Saturday, February 26, 2022

Blue Bloods: "Allegiance" (Panda Productions, CBS-TV, aired February 25, 2022)


by Mark Gabrish Conlan • Copyright © 2022 by Mark Gabrish Conlan • All rights reserved

After The Endgame I switched channels and watched a Blue Bloods episode called “Allegiance,” which in spite of being weighed down by the three-storyline plot structure is by far the most literate and intelligent police show on TV next to Dick Wolf’s Law and Order multi-series. The show’s central conceit that one Irish-American family, the Reagans, has made the New York Police Department essentially a family business (the current police commissioner is the son of the former police commissioner, and virtually his entire family, including his in-laws as well as his kids, are also on the force or otherwise involved in law enforcement as assistant district attorneys) gets a bit tiresome and hard to take, but overall this show is well-written and well-acted. Tom Selleck, the series star, is one of those actors who’s got better dramatically as his looks have faded; I never thought he was all that sexy (unlike my late partner John Gabrish, who had a huge poster of Tom Selleck as Magnum, P.I. on his door when I first tricked with him), but I was sorry that John G. died seven years before Selleck made a film, In & Out, in which he played a Gay man. The show dealt with various plot lines, including the on-air murder of a female talk-show host who looked on her way to becoming the next Oprah or Ellen; a police officer who is shot in his own apartment over his son’s involvement with drug gangs; and a plot line in which a cop who’s a part of the Reagan family overhears a conversation between a woman he’s tricking with and her employer, a corrupt attorney who’s using her to keep a witness from testfyinig against one of his Mobbed-up clients.

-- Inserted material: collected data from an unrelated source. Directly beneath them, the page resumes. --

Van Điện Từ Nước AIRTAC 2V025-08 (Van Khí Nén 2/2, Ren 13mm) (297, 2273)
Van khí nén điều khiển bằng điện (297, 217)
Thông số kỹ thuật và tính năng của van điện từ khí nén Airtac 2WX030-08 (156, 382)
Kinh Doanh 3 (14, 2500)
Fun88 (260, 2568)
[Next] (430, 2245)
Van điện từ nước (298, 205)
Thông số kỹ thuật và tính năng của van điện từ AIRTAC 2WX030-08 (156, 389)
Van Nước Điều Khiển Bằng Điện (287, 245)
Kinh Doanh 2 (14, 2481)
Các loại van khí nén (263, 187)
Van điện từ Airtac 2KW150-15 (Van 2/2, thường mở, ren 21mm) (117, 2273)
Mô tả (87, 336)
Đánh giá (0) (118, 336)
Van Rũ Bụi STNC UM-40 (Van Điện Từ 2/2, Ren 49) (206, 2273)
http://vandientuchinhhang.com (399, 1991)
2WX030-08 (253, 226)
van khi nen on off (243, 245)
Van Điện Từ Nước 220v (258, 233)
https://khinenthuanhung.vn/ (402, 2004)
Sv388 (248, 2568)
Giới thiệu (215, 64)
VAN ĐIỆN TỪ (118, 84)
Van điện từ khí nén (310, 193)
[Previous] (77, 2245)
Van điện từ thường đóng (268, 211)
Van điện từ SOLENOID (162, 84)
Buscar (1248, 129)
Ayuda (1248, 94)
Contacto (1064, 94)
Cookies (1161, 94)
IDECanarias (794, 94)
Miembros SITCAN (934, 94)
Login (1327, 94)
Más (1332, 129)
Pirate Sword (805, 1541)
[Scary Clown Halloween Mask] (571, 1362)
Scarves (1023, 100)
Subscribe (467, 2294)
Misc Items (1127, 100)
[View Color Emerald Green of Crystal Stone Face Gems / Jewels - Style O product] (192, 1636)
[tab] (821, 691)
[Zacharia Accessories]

Eventually it turns out that the surprisingly unattractive husband of the glamorous talk-show host hired her personal assistant to kill her by spiking her coffee with something containing nuts, to which she was allergic (the cops also interview a former assistant who had written a tell-all book about her time with the host’s show, ahd who had tried to blackmail her into paying her a lot of money not to publish the book; they arrest her for blackmail but realize she had nothing to do with the murder). Police commissioner Frank Reagan (Tom Selleck) gives the veteran cop an ultimatum – either make his drug-addicted and gang-connected son move out or turn in his badge and gun. The police rescue the girlfriend of the cop just as she’s being kidnapped by the gang who want to keep her from testifying, and a running character who’s the wife of one of the Reagans on the force takes the police sergeant’s exam and aces it, but then decides he really doesn’t want to be a sergeant after all because he still wants to work cases “live” instead of being stuck behind a desk. Blue Bloods is a nicely written show – though the producers have tied themselves in knots by linking themselves into the three-storylines-per-episode format and I think the show would be better if each episode focused on one crime the way Dick Wolf and his producers and show runners have.